Court of appeal case highlights the need for leadership on end-of-life decision making
The Court of Appeal is currently investigating the case of Mrs Janet Tracey where it is alleged that doctors acted unlawfully by placing a ‘do not resuscitate’ (DNR) order on her records without consultation. The appeal has heard calls for the Government to issue national guidance on the implementation of DNRs.
Whilst the facts of the case are still in dispute, Dignity in Dying and Compassion in Dying welcome any initiative which promotes patients’ views being heard and respected in relation to decisions on end-of-life care and treatment.
Sarah Wootton, Chief Executive of Dignity in Dying and Compassion in Dying, said:
“This case highlights why it is of the upmost importance that people discuss their end of life wishes. This includes having access to information on treatments such as CPR, so as to make an informed decision while the patient still has capacity. The Court of Appeal case is of particular concern if potentially life-sustaining treatment was withheld without the knowledge of a patient’s loved ones. “Compassion in Dying runs an information line to inform people of their end of life rights and provides free Advance Decisions allowing a patient to state what treatment they would and would not want at the end of life if they have lost capacity. In fact many people who contact us state they would want to refuse CPR in specific situations and it is vital that people are made aware that this is a legally binding option if they have strong views about it.
“We hope that the court’s decision will assist in promoting discussion about these issues, and informing people about their rights.
For all media enquires please contact Compassion in Dying Press Support Officer Michael Charouneau on 02074797732 or email@example.com
Compassion in Dying
Compassion in Dying is a national charity (no. 1120203) that aims to support people at the end of life to have what they consider to be a good death by providing information and support around their legal rights and choices. We are a leading provider of free Advance Decisions in the UK and we also conduct and review research around patient rights and choices in end-of-life care.
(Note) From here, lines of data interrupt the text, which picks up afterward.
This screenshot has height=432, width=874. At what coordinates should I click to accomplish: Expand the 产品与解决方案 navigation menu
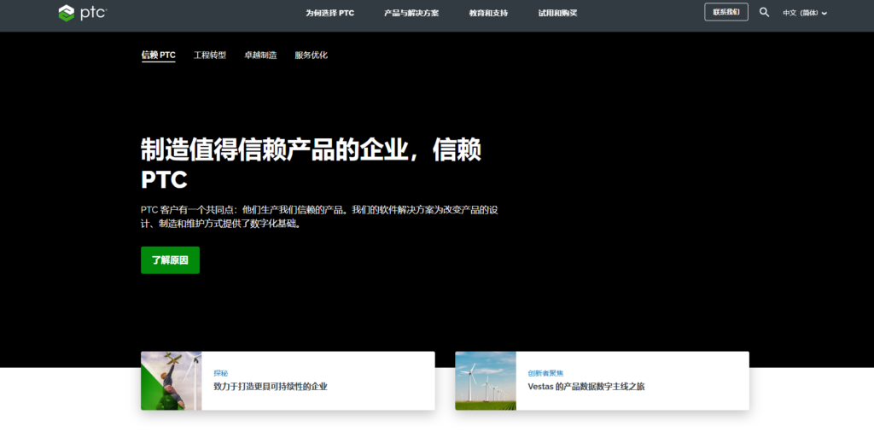[x=411, y=13]

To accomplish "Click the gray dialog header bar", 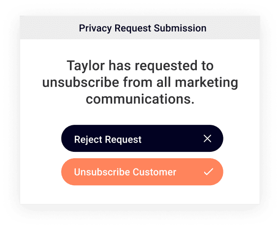I will pyautogui.click(x=140, y=28).
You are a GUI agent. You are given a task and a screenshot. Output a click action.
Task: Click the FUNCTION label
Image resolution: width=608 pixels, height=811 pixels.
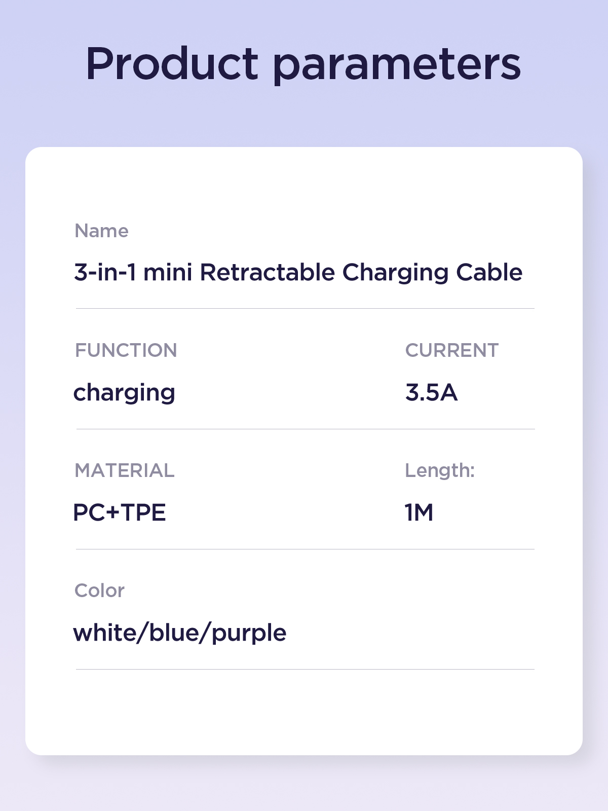tap(126, 350)
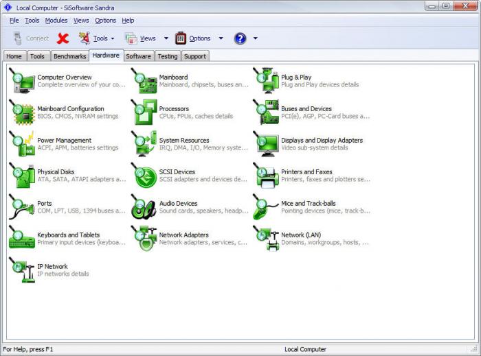Switch to the Software tab
Image resolution: width=481 pixels, height=356 pixels.
point(138,56)
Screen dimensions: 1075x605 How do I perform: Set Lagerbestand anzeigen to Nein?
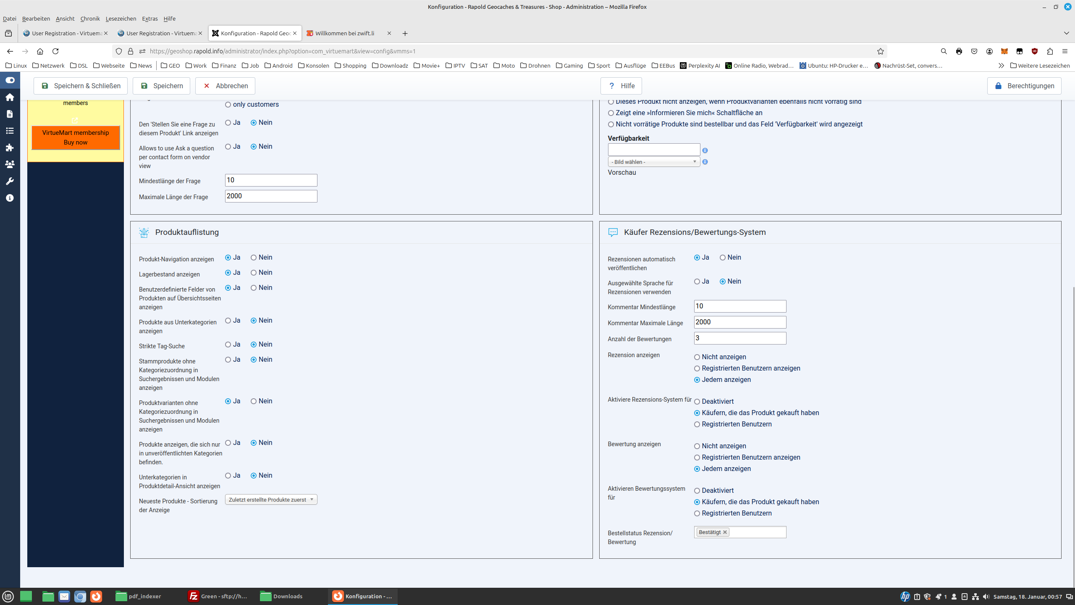click(x=254, y=273)
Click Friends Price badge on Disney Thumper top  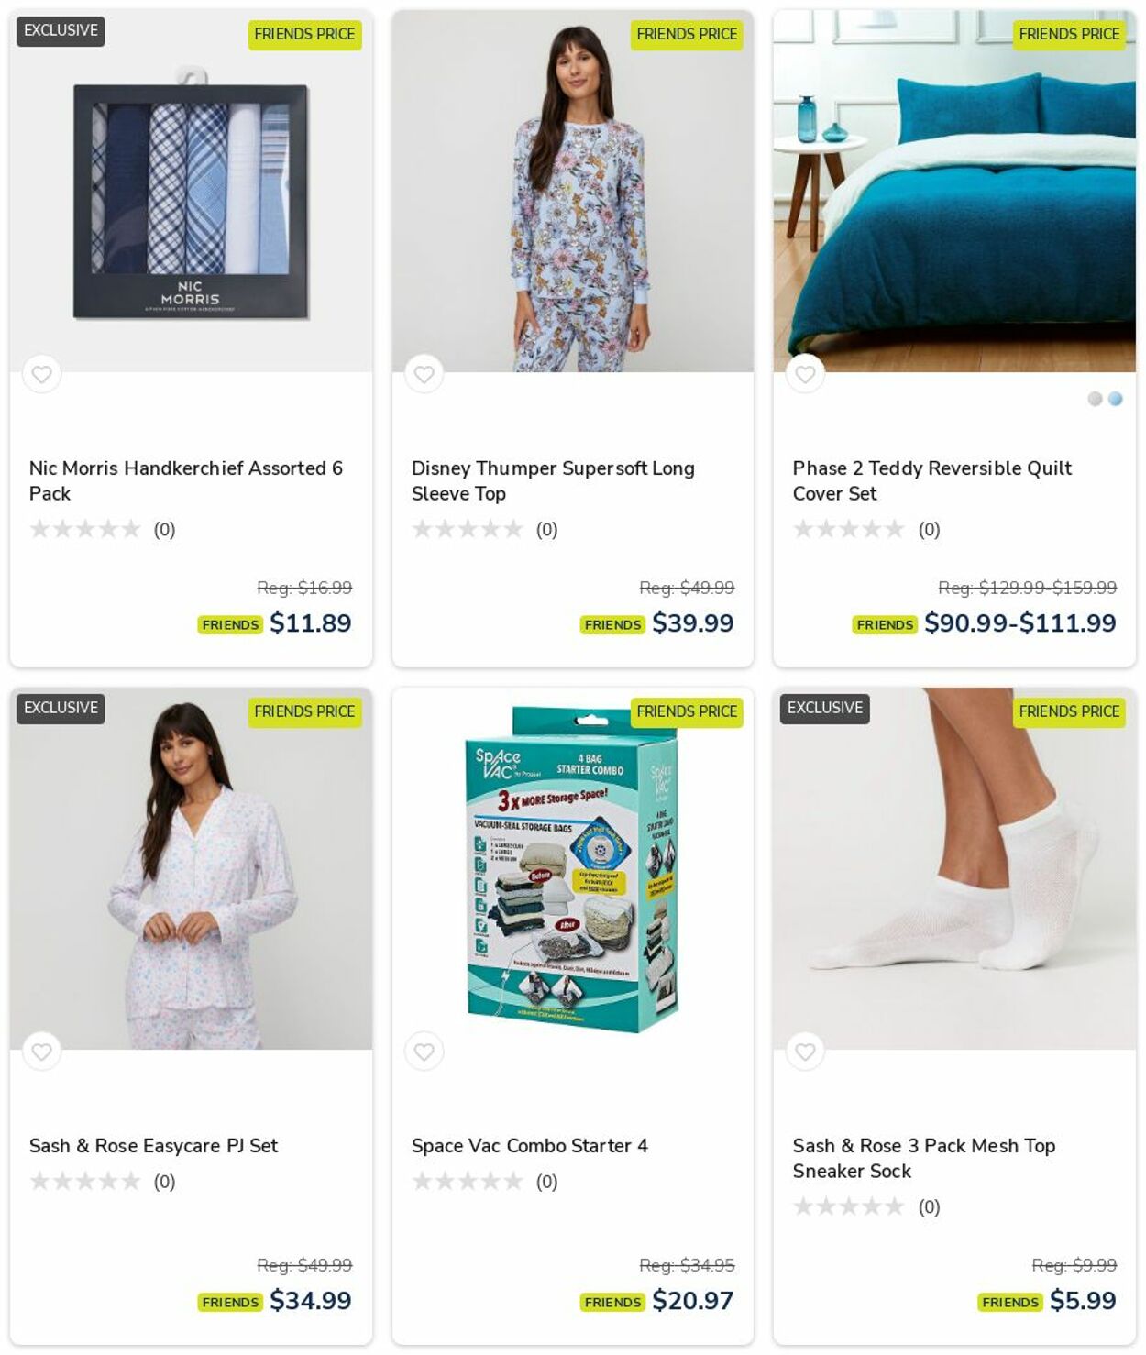pos(687,34)
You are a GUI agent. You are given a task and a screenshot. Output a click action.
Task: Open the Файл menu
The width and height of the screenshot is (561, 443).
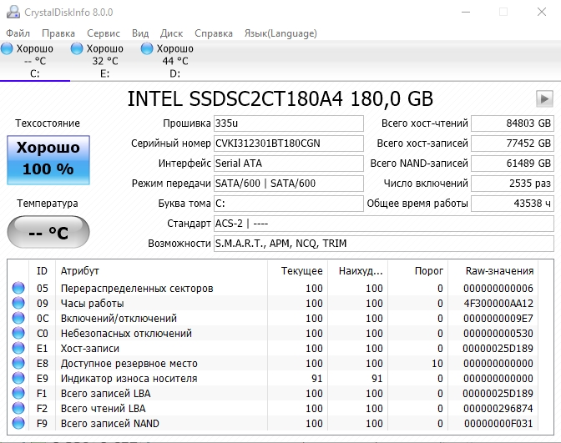[x=18, y=33]
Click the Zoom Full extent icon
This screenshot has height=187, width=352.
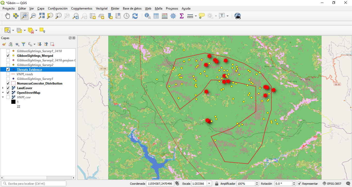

Compassion in Dying is the sister organisation of Dignity in Dying and was set up to help people exercise their rights and choices under the current law.
Dignity in Dying
Dignity in Dying campaigns for greater choice, control and access to services at the end of life including the option of assisted dying for terminally ill, mentally competent adults within strict legal safeguards. Dignity in Dying has over 25,000 supporters and receives its funding entirely from donations from the public.
For more information on Compassion in Dying visit www.compassionindying.org.uk
For more information on Dignity in Dying visit www.dignityindying.org.uk
The End-of-Life Rights Information Line
The End-of-Life Rights Information Line is available on freephone 0800 999 2434, or by emailing firstname.lastname@example.org or writing to Information Line, Compassion in Dying, 181 Oxford Street, London W1D 2JT. The phone-line is open between 11am and 3pm Monday to Friday.
An Advance Decision is a document that allows individuals to set out their wishes and preferences for medical treatment in advance, in the event that they become unable to communicate with their health team (for example, if they fall into a coma or develop dementia). Advance Decisions were given statutory force under the Mental Capacity Act, 2005 (in October 2007) meaning the refusal of treatment is legally binding. The Compassion in Dying Advance Decision is fully compliant with the Mental Capacity Act.
Free Advance Decisions are available by calling the Information Line or to download from www.compassionindying.org.uk.
Lasting Powers of Attorney
A Health and Welfare Lasting Power of Attorney (LPA) is a legaldocument that gives one of more trusted persons the legal power to make decisions about your health and welfare if you lose the capacity to do so yourself. An LPA cannot be used until is it registered with the Office of the Public Guardian. LPAs can make decisions for you when you lack the mental capacity to do so yourself, including the withdrawal of life-prolonging treatment.